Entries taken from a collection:
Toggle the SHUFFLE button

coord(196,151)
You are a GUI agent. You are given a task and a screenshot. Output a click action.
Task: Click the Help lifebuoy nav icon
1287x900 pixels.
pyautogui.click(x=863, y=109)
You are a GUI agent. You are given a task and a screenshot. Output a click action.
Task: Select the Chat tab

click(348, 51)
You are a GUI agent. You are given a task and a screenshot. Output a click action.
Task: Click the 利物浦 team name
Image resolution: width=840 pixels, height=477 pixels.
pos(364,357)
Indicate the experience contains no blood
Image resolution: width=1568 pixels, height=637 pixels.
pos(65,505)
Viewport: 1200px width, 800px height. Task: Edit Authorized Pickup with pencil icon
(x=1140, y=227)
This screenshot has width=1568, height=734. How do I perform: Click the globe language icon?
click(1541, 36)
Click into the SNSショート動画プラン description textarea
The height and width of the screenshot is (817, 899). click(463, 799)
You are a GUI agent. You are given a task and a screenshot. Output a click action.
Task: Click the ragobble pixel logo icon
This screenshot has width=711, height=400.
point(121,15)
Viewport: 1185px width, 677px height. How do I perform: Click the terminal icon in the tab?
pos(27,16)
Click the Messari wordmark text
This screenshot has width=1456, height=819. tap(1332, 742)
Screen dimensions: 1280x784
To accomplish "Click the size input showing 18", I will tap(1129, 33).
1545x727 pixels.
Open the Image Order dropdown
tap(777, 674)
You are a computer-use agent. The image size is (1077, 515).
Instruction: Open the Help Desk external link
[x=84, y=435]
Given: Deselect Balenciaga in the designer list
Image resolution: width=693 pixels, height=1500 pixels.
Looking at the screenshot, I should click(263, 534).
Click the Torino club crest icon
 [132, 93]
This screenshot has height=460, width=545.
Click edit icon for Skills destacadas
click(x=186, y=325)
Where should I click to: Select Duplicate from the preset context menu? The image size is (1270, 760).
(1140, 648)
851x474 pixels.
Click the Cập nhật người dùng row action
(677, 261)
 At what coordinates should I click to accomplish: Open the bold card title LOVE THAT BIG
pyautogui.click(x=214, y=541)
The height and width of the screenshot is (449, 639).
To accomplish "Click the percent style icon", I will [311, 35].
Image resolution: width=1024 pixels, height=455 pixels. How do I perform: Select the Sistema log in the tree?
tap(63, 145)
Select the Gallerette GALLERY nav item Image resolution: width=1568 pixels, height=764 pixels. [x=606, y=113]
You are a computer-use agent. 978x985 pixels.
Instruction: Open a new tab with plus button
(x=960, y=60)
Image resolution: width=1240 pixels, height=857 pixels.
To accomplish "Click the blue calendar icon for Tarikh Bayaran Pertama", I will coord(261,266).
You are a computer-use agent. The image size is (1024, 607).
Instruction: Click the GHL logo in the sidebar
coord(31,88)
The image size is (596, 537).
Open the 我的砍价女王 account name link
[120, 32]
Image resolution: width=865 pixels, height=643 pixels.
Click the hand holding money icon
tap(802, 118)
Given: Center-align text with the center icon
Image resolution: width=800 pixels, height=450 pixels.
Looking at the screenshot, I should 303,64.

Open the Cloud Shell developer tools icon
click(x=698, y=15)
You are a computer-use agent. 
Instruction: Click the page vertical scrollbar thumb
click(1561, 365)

TASK OBJECTIVE:
Copy from the entries above each line in which the string "will" can be found.

RESULT OF THIS EXERCISE:
To accomplish "Click the size input showing 18", I will tap(1129, 33).
To accomplish "Click the percent style icon", I will [311, 35].
To accomplish "Click the blue calendar icon for Tarikh Bayaran Pertama", I will coord(261,266).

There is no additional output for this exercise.